+++ Estratto della pagina +++

L’incontro tra queste due anime gemelle (Lui non saprà mai quanto lo amo; e non perché sia bello, Nelly, ma perché è me stessa; è me stessa più di quanto io lo sia. Non so di cosa siano fatte le nostre anime, ma la mia e la sua sono identiche) che il fato dividerà per sempre al bivio ineluttabile in cui convergono e confliggono natura e morale, classe e natali, è l’origine di una passione ossessionante, di un rapporto oscuro e distruggente, che annichilirà le possibilità di felicità di Heathcliff e di Cathy e che segna la sorte funesta di due intere famiglie. La storia è quella nota: il trovatello (di colore, scelta anomala, ma non immotivata, dato che si fonda sulla descrizione del romanzo che parla genericamente di un orfano dalla pelle scura), portato in casa da Earnshaw, l’amore della figlia Cathy, l’odio del fratello Hindley. La morte del contadino che lo accolse è l’inizio di una degradazione: le umiliazioni portano il ragazzo alla fuga, al ritorno dopo anni, al vendicativo riscatto. Al tentativo vano del recupero di un amore che verrà solo definitivamente affermato, ma mai vissuto. In fondo, il destino traviato del selvaggio Heathcliff (il suo è il punto di vista privilegiato del film) è già tutto in quel battesimo vissuto come una violenza (la questione religiosa è centrale per comprendere i fondamenti etici della comunità e le ragioni per cui il ragazzo la avversa): la deviazione del corso naturale delle cose, la costrizione di esso in parametri artificiosi determinano disordine e conflittualità. La morale è distruttiva: la natura la patisce.

+++ Dati forniti +++

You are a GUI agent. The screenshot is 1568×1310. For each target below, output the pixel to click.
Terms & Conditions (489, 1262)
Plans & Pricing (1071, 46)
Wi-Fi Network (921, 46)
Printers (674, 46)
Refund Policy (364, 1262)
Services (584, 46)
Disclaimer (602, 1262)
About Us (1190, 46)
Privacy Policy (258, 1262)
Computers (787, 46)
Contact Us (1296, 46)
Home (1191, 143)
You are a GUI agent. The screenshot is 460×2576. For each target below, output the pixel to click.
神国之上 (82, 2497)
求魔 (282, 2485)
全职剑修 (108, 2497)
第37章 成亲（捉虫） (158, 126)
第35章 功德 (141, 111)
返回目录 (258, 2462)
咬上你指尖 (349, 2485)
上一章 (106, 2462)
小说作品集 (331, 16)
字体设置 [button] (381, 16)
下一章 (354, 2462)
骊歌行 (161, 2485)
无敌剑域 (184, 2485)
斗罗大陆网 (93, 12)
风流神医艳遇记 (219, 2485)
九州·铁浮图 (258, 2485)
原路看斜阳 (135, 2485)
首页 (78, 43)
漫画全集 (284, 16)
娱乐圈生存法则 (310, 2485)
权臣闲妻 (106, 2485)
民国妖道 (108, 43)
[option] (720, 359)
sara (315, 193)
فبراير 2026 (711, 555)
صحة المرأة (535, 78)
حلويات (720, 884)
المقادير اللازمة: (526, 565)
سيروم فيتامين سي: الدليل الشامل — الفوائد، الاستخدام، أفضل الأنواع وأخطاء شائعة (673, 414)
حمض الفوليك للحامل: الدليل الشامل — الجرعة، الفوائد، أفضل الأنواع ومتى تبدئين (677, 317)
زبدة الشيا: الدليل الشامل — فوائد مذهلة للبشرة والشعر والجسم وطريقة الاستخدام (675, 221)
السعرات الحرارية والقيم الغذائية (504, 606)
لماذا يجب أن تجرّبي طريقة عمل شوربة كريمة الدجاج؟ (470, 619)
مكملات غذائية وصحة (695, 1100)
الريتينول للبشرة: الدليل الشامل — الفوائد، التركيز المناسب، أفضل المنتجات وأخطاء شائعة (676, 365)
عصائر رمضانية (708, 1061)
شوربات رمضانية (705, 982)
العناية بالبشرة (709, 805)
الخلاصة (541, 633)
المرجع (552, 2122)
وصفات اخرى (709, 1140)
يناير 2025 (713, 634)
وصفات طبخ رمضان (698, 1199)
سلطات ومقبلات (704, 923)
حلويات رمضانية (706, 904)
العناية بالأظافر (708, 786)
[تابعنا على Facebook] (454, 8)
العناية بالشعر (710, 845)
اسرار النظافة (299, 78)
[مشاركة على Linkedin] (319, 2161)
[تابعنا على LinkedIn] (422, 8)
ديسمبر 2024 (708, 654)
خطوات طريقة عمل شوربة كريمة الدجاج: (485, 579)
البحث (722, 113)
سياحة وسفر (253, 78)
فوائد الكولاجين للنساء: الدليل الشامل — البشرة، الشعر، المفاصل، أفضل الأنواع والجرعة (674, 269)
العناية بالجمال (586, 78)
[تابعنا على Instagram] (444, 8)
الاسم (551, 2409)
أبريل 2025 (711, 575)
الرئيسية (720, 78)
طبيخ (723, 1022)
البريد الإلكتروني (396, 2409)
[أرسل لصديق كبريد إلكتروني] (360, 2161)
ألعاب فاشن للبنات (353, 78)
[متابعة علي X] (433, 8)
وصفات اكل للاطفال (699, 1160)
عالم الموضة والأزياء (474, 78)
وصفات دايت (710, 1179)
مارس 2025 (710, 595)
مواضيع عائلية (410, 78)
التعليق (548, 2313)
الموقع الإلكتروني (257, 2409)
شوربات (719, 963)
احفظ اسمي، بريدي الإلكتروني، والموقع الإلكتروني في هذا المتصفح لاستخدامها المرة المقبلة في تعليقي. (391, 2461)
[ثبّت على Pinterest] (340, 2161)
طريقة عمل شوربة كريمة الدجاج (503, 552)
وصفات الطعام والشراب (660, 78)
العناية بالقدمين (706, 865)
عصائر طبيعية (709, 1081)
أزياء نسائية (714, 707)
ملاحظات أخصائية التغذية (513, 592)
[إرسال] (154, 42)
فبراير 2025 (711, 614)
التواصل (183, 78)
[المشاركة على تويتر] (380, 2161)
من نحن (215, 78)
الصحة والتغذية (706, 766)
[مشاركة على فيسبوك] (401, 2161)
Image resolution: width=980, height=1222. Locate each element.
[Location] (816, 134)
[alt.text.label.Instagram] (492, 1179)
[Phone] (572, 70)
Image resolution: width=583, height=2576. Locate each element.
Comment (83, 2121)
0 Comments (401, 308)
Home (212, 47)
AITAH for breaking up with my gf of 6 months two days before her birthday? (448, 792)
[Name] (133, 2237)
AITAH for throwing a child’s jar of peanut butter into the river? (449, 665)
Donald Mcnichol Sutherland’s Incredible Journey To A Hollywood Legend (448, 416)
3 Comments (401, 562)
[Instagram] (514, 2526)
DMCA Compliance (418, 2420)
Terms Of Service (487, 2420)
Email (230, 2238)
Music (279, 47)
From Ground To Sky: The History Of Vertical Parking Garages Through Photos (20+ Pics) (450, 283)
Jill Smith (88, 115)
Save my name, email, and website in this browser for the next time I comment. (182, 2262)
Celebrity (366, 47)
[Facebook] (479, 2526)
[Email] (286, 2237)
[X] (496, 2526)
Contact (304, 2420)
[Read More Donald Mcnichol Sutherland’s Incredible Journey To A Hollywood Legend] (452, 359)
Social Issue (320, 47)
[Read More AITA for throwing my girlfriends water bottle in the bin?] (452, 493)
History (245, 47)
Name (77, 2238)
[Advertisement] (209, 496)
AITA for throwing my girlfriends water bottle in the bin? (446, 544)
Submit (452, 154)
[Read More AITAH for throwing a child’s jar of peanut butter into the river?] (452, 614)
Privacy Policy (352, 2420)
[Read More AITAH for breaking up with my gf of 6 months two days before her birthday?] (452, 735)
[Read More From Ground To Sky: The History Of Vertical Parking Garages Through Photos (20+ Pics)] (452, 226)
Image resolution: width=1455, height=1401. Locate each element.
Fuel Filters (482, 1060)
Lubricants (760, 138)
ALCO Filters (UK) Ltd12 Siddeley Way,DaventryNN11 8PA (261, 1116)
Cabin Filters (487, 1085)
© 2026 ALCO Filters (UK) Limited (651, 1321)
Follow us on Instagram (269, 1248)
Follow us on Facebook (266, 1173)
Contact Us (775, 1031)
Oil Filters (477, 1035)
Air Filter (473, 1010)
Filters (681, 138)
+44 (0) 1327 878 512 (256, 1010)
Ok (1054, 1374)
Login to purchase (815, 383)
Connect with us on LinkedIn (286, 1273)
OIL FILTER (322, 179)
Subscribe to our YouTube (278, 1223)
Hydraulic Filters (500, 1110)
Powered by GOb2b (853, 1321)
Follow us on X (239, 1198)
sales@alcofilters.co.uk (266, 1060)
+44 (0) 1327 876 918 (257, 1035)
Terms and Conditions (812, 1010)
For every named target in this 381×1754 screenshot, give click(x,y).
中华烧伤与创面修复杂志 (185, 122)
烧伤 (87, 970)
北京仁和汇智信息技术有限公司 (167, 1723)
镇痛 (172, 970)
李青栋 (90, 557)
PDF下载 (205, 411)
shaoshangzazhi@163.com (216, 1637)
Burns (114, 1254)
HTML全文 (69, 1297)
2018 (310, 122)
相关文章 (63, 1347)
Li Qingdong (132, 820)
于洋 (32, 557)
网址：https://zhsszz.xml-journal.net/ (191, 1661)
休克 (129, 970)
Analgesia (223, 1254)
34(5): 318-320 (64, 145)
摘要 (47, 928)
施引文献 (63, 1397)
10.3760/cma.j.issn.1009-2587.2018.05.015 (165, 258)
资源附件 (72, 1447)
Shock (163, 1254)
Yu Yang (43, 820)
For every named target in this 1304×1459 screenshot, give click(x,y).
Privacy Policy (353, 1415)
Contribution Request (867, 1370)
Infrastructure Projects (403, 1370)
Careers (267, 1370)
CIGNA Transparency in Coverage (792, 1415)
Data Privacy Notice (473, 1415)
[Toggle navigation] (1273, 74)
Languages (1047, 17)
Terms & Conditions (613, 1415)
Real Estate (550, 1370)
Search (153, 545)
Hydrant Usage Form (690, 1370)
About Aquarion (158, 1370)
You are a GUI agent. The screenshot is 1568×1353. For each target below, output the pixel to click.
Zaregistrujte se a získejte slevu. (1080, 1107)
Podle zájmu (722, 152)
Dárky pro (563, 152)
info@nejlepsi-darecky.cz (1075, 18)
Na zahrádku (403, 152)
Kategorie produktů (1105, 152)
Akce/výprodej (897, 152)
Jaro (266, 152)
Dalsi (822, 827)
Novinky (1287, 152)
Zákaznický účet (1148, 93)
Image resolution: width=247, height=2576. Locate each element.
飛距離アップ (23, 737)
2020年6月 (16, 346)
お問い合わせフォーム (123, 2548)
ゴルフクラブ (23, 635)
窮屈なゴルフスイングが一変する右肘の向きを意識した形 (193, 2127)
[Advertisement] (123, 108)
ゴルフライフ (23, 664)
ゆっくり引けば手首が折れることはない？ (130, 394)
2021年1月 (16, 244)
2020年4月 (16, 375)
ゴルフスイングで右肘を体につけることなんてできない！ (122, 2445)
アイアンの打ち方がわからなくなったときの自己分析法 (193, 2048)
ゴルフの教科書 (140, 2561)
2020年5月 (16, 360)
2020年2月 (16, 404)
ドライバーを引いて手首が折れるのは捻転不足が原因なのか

+++

= Esercizio =
Nel brano su Heathcliff e Cathy, quale evento segna l'inizio della degradazione del trovatello?

= Soluzione scritta =
La morte del contadino che lo accolse.